Given task>
Copy the material below word for word, from its first line through the line with "Close the error", including that line.

Data lines>

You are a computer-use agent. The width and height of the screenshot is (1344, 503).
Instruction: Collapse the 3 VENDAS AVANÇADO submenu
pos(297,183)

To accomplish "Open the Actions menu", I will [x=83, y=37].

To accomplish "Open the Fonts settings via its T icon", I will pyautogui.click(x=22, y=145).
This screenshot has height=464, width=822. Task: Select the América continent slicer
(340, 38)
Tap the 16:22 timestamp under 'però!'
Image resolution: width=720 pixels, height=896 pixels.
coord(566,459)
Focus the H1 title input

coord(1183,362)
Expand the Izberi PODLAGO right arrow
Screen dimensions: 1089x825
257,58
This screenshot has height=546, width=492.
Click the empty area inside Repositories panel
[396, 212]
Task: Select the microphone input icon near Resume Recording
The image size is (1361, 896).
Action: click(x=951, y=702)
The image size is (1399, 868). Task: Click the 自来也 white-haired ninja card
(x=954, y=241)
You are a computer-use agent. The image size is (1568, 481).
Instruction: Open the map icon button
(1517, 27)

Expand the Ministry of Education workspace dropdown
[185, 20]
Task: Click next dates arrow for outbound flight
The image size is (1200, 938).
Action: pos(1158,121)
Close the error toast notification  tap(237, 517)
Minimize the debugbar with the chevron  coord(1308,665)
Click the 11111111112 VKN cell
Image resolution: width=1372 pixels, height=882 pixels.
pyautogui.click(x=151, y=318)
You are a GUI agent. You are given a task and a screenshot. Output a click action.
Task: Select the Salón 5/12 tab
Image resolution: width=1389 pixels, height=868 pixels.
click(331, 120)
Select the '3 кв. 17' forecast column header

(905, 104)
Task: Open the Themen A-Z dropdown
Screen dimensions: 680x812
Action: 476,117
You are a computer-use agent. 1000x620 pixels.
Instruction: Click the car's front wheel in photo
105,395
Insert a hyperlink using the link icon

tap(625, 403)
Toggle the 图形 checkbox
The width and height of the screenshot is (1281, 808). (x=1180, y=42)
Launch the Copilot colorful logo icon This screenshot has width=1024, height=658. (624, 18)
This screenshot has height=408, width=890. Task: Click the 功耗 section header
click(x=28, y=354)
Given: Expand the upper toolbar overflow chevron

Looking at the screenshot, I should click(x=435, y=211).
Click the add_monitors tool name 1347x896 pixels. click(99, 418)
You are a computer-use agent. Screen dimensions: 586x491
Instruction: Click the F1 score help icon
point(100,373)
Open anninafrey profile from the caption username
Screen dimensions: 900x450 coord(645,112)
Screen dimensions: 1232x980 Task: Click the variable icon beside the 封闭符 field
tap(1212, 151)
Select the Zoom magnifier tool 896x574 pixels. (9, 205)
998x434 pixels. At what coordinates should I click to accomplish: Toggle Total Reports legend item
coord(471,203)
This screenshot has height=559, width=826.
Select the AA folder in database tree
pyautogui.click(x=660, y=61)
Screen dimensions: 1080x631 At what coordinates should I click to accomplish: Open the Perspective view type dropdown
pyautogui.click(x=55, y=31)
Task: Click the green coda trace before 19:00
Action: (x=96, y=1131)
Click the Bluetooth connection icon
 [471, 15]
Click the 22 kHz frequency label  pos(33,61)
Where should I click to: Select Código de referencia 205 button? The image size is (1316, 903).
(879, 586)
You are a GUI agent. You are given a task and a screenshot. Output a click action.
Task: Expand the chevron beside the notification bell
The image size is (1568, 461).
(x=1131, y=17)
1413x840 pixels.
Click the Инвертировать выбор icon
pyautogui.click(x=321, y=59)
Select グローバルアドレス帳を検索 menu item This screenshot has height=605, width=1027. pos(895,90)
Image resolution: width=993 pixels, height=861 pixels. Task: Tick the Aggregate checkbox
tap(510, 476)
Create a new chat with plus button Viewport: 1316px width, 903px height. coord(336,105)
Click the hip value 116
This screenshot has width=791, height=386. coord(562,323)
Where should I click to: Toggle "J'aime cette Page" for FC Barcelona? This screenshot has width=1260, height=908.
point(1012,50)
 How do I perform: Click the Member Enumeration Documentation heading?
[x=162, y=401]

Answer in full>
You are a computer-use agent. The width and height of the screenshot is (1344, 503).
Instruction: Collapse the 3 VENDAS AVANÇADO submenu
pos(297,183)

To accomplish "Open the Actions menu", I will [x=83, y=37].

To accomplish "Open the Fonts settings via its T icon", I will pyautogui.click(x=22, y=145).
This screenshot has height=464, width=822. Task: Select the América continent slicer
(340, 38)
Tap the 16:22 timestamp under 'però!'
Image resolution: width=720 pixels, height=896 pixels.
coord(566,459)
Focus the H1 title input

coord(1183,362)
Expand the Izberi PODLAGO right arrow
Screen dimensions: 1089x825
257,58
This screenshot has height=546, width=492.
Click the empty area inside Repositories panel
[396, 212]
Task: Select the microphone input icon near Resume Recording
The image size is (1361, 896).
Action: click(x=951, y=702)
The image size is (1399, 868). Task: Click the 自来也 white-haired ninja card
(x=954, y=241)
You are a computer-use agent. The image size is (1568, 481).
Instruction: Open the map icon button
(1517, 27)

Expand the Ministry of Education workspace dropdown
[185, 20]
Task: Click next dates arrow for outbound flight
The image size is (1200, 938).
Action: pos(1158,121)
Close the error toast notification  tap(237, 517)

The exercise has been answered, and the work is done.